Wearing masks of President Ma Ying-jeou (馬英九) and CLA Minister Pan Shih-wei (潘世偉), two activists outside the legislature shoveled sand over a model coffin with the word “life savings” written on it.
The protesters accused the council of trying to take away their life savings by suing them over disputed loans that, in their understanding, were given to them in place of their retirement payouts when their employers absconded 15 to 16 years ago.
Photo: Lo Pei-der, Taipei Times
“Most of these workers had worked at Lienfu Textile Co — and other companies — for decades, but they were not given proper retirement payment when their employers ran away,” Taiwan International Workers Association researcher Wu Yung-yi (吳永毅) said.
“The council intervened, saying it would pay the workers in the form of loans.
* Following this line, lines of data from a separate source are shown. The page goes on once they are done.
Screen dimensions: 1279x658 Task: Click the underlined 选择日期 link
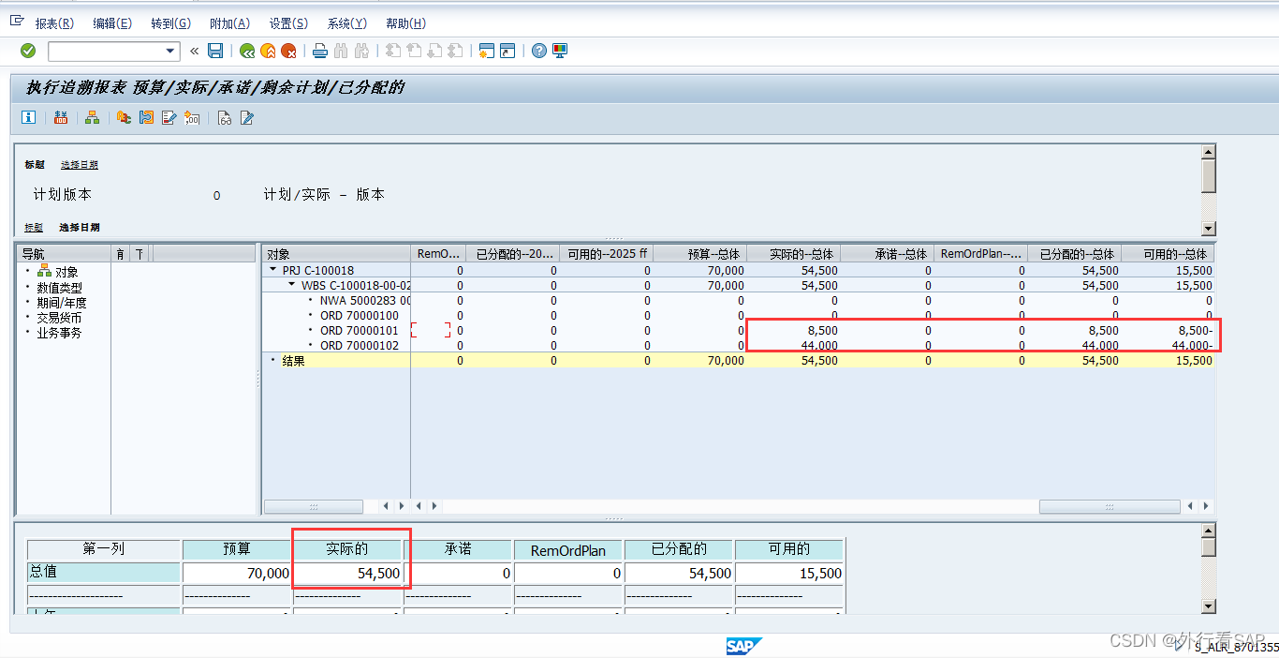pyautogui.click(x=80, y=165)
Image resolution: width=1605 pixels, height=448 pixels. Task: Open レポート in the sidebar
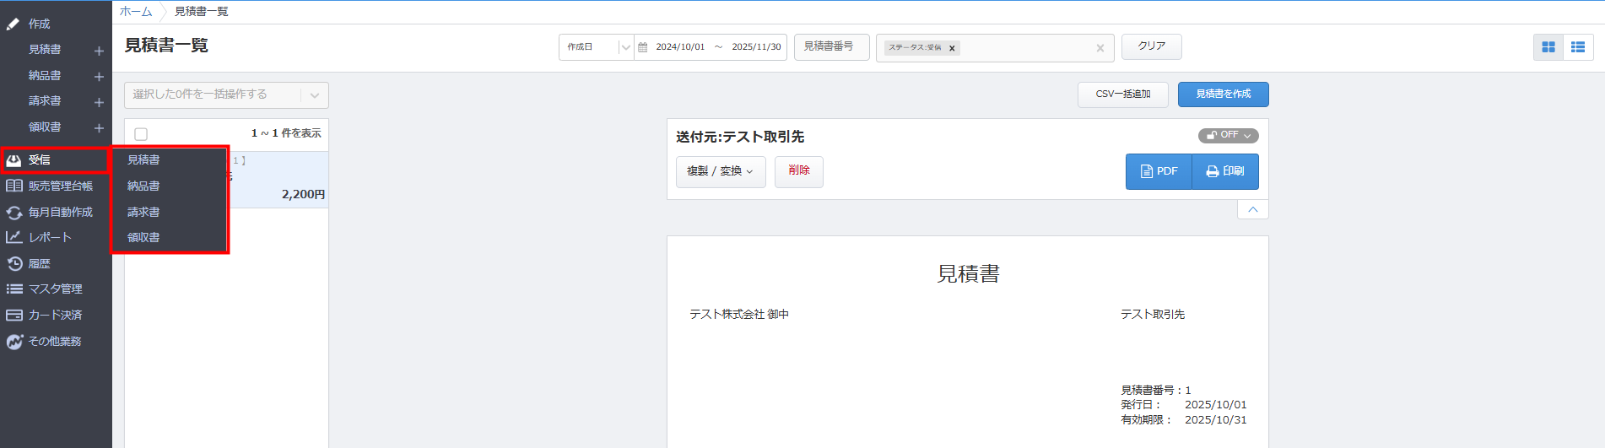[x=49, y=238]
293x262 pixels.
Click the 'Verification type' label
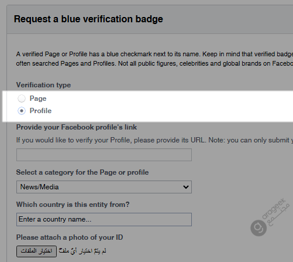coord(43,85)
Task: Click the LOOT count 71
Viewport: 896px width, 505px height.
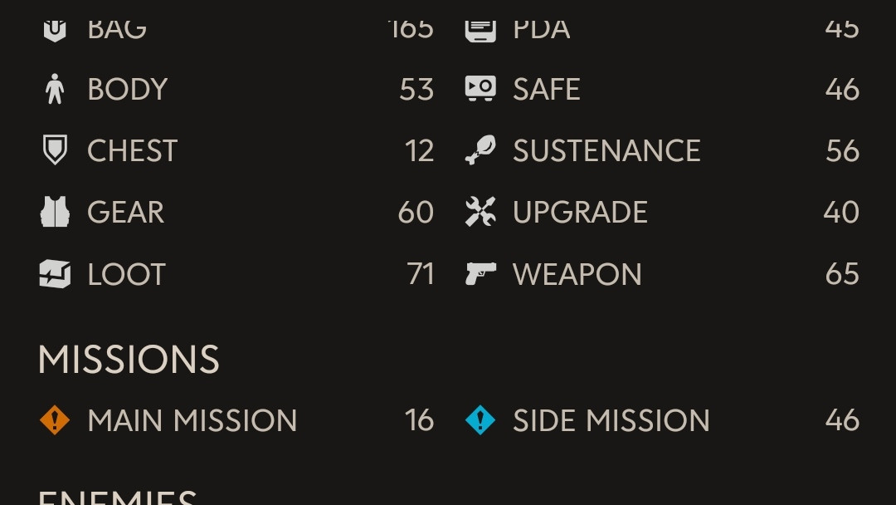Action: click(x=420, y=274)
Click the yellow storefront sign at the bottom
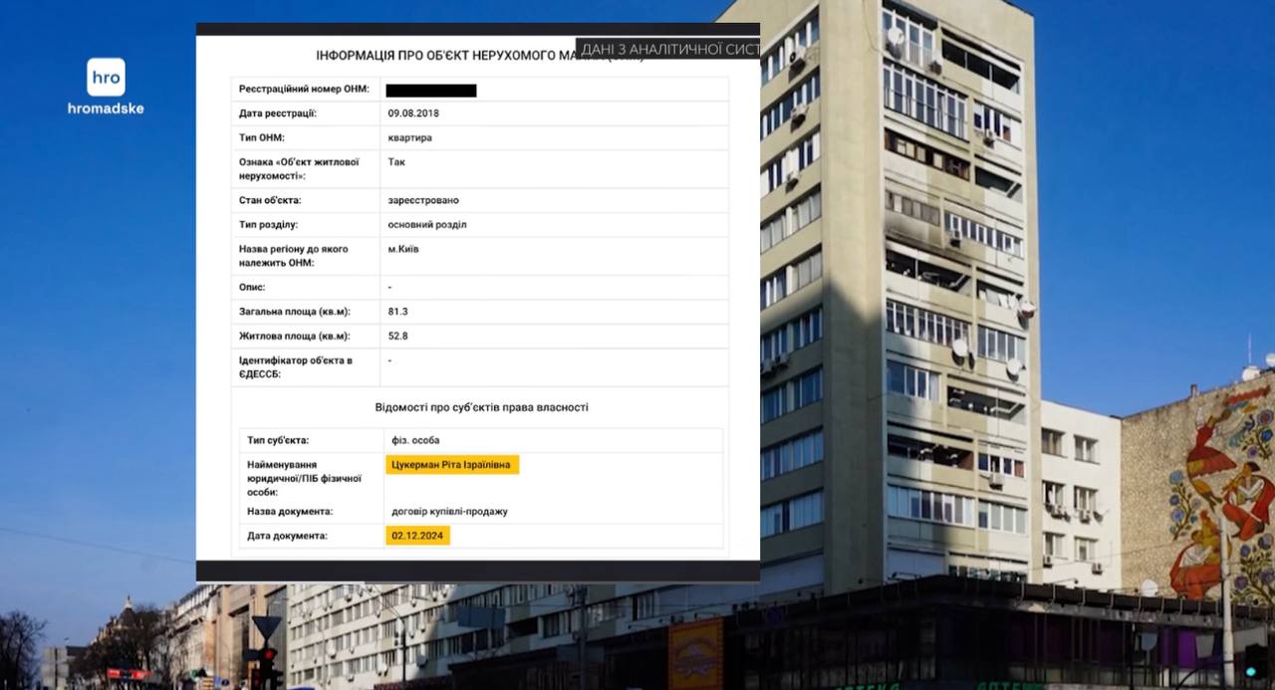This screenshot has height=690, width=1275. [x=695, y=654]
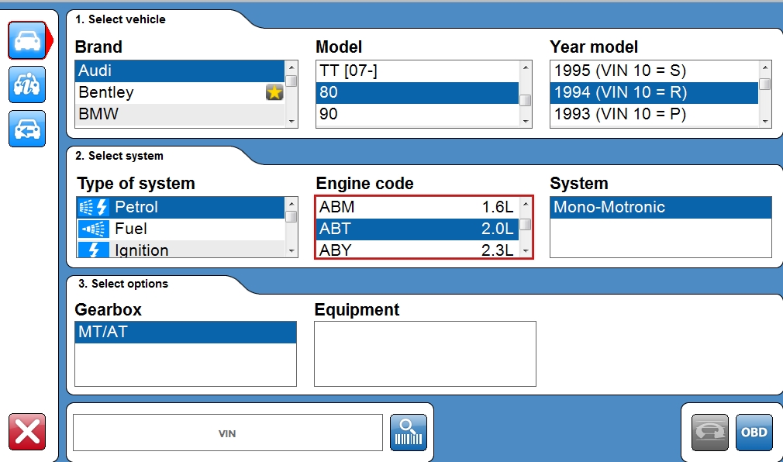Click the Year model scrollbar thumb

point(764,84)
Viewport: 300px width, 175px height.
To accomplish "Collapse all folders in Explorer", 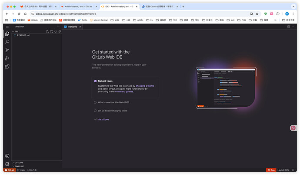I will click(60, 31).
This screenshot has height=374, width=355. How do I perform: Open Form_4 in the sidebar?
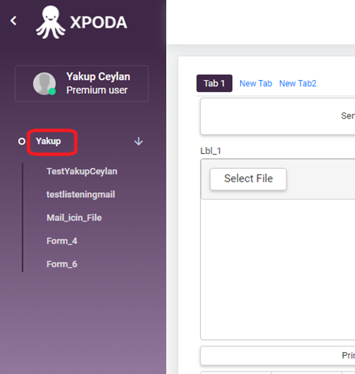[62, 241]
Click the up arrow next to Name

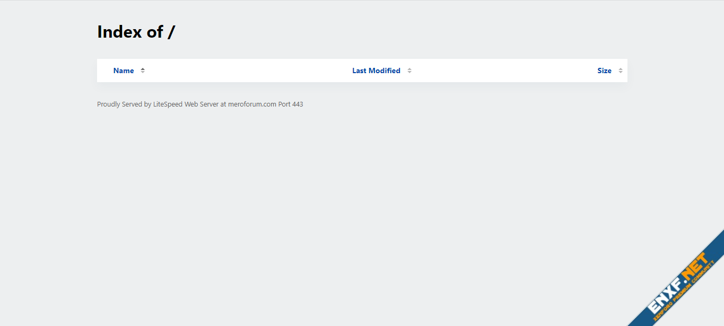[143, 69]
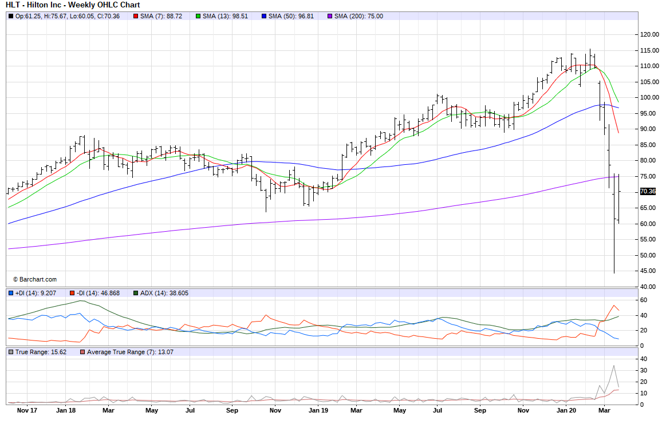Click the blue SMA (50) legend swatch
The image size is (662, 428).
263,16
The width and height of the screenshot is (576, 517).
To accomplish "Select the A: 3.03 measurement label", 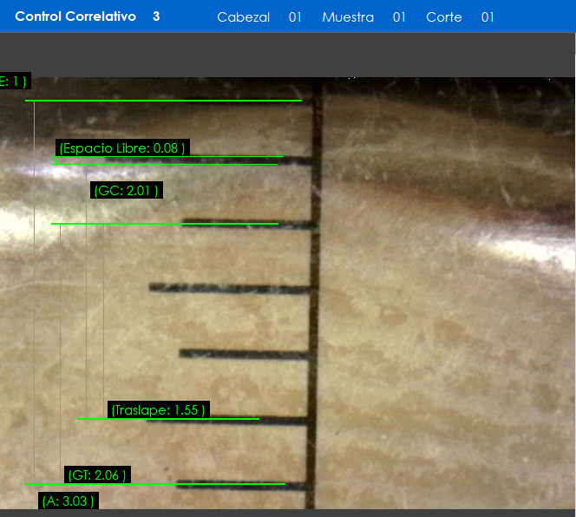I will coord(68,501).
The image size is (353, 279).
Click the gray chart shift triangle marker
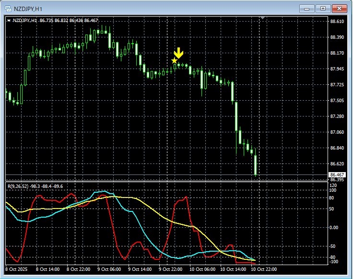(x=262, y=18)
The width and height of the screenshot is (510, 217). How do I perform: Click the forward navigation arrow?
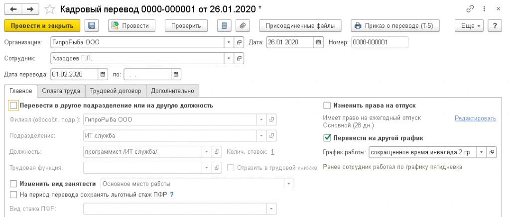pos(30,9)
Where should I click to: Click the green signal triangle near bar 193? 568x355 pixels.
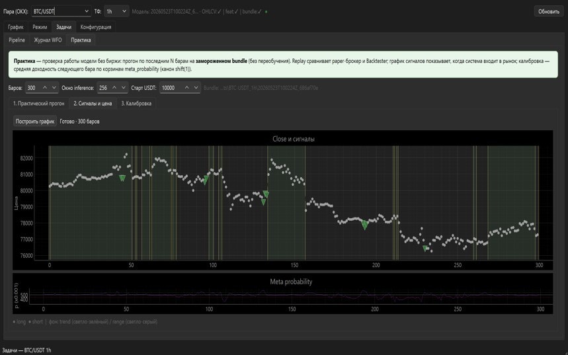365,225
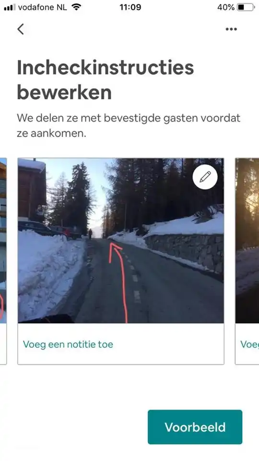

It promised then that it would not ask the workers to pay them back, but would get their employers to repay the debt,” he said.
However, 15 years later, the council has filed lawsuits against the more than 400 workers who received payments.
Although the council agreed in August to suspend the lawsuits for four months after repeated protests by the workers and Pan promised to come up with to come up with a solution within a year when he took office early last month, no solution has been forthcoming and the council continues to list the lawsuit budget for the next fiscal year.
“Fifteen to 16 years ago, the workers were owed money by their employers, and now they owe money to the government. It doesn’t make any sense,” unionist Lin Tzu-wen (林子文) said.
“If the council is sincere about solving the problem, it should at least withdraw the budget,” he said.
The council has not only sued those who accepted the loan, but also their guarantors and heirs.
One of the protesters, Lee Tzu-feng (李志豐), 64, said he had nothing to do with Lienfu, but he, along with 30 other members of his family, have all been sued by the council.
“My wife was one of Lienfu’s laid-off workers. She accepted the council’s plan at the time, and asked her mother — my mother-in-law — and my father to be her guarantors,” Lee said.
“Since my wife could not afford to pay the loan, 31 people on my side of the family and on my wife’s side of the family are being sued as we all inherited the debts from my father and my mother-in-law,” he said.
Confederation of Taoyuan Trade Unions chairman Mao Chen-fei (毛振飛) urged the council to respond positively to their demand, “otherwise we’re planning to organize more intense protests.”
In addition to the annual autumn rally on Nov. 25, he said the unions also plan to mobilize workers from across the country to protest before the president on Dec. 31 and Jan. 1 during the New Year celebrations.
“We may throw eggs as well as cow droppings during those protests,” he said.
Several lawmakers, including the Democratic Progressive Party’s Tien Chiu-chin (田秋堇), Liu Chien-kuo (劉建國), Tuan Yi-kang (段宜康) and Yang Yao (楊曜), Taiwan Solidarity Union’s Lin Shih-chia (林世嘉) and Chinese Nationalist Party’s (KMT) Huang Chih-hsiung (黃志雄), have voiced their support for the workers and promised to delete the budget once it is raised in the budget review.